Jehangir often seemed to be everywhere at once — a vocal and visible presence at many historic public confrontations in Pakistan over military rule, religious intolerance and cruel traditions. Her barbed, witty comments in hundreds of news conferences, TV interviews and more recent tweets delighted liberal fans and infuriated conservative critics.
To be a successful activist lawyer, she once noted, one must “have an eye for what’s hot, the right case, the right bench.” Jehangir was a pioneer for women’s rights in Pakistan, founding the country’s first all-female law firm with her sister Hina Jilani in 1987. Over the years, she took on religious laws that blamed rape victims as adulterers, funda- mentalist Islamist groups that sought to suppress women, family and cultural traditions that trapped them in abusive marriages and traditional village councils that meted out rapes and lashings as punishment for suspected illicit relations.
Her early activism was forged as a young woman during the repressive military rule of Gen. Muhammad Zia ul-Haq in the 1980s, when she was arrested and imprisoned for protesting against Zia’s harsh “Islamization” policies and curtailment of women’s rights.
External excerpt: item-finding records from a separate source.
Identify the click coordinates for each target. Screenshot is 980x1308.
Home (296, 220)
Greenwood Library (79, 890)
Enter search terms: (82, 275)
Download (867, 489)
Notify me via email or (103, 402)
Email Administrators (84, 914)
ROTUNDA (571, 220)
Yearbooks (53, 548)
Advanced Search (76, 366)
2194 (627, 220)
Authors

In one case, she defended a blind adolescent girl who was raped, accused of fornication and sentenced to be flogged and imprisoned. The ruling was eventually overturned, but at one point Jehangir was arrested.
Asecular-minded Muslim, Jehangir defended the rights of Christians and other minorities throughout her career, denouncing the abuse of blasphemy laws against them.
One widely shared tweet came from Malala Yousafzai, 20, the Pakistani activist for girls’ education who was nearly assassinated by Taliban militants as a teenager. She was awarded the Nobel Peace Prize in 2014 and is now studying at Oxford.
“The best tribute to her,” Yousafzai tweeted, “is to continue her fight for human rights and democracy.”